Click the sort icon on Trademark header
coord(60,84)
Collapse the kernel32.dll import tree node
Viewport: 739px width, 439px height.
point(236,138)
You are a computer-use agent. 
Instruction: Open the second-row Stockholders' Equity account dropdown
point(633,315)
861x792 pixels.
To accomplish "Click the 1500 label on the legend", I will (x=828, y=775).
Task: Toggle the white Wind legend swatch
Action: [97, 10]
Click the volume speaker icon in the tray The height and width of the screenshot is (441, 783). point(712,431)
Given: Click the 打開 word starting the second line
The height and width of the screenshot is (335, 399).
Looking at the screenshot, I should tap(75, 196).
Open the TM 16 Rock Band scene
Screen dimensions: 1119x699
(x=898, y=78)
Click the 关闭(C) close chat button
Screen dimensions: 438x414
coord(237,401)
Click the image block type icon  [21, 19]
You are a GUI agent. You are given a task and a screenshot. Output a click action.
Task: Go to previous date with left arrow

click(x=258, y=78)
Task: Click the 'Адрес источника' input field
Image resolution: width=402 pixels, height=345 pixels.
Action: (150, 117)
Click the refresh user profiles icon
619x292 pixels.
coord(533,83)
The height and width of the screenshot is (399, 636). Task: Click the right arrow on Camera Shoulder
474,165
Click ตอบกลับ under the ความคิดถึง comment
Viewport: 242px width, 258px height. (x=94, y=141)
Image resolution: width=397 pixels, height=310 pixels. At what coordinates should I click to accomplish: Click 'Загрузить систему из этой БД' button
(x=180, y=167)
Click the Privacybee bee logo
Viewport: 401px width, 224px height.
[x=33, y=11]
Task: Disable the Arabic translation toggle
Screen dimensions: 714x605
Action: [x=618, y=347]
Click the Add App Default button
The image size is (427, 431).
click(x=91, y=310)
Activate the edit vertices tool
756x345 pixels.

=-=-=-=-=

◆ **Problem requirements**:
Would you please copy exactly the part of the entries above that begins at the line containing "Click ตอบกลับ under the ความคิดถึง comment" and ends at the line containing "Activate the edit vertices tool", both lines included?

◆ **Result of the exercise**:
Click ตอบกลับ under the ความคิดถึง comment
Viewport: 242px width, 258px height. (x=94, y=141)
Image resolution: width=397 pixels, height=310 pixels. At what coordinates should I click to accomplish: Click 'Загрузить систему из этой БД' button
(x=180, y=167)
Click the Privacybee bee logo
Viewport: 401px width, 224px height.
[x=33, y=11]
Task: Disable the Arabic translation toggle
Screen dimensions: 714x605
Action: [x=618, y=347]
Click the Add App Default button
The image size is (427, 431).
click(x=91, y=310)
Activate the edit vertices tool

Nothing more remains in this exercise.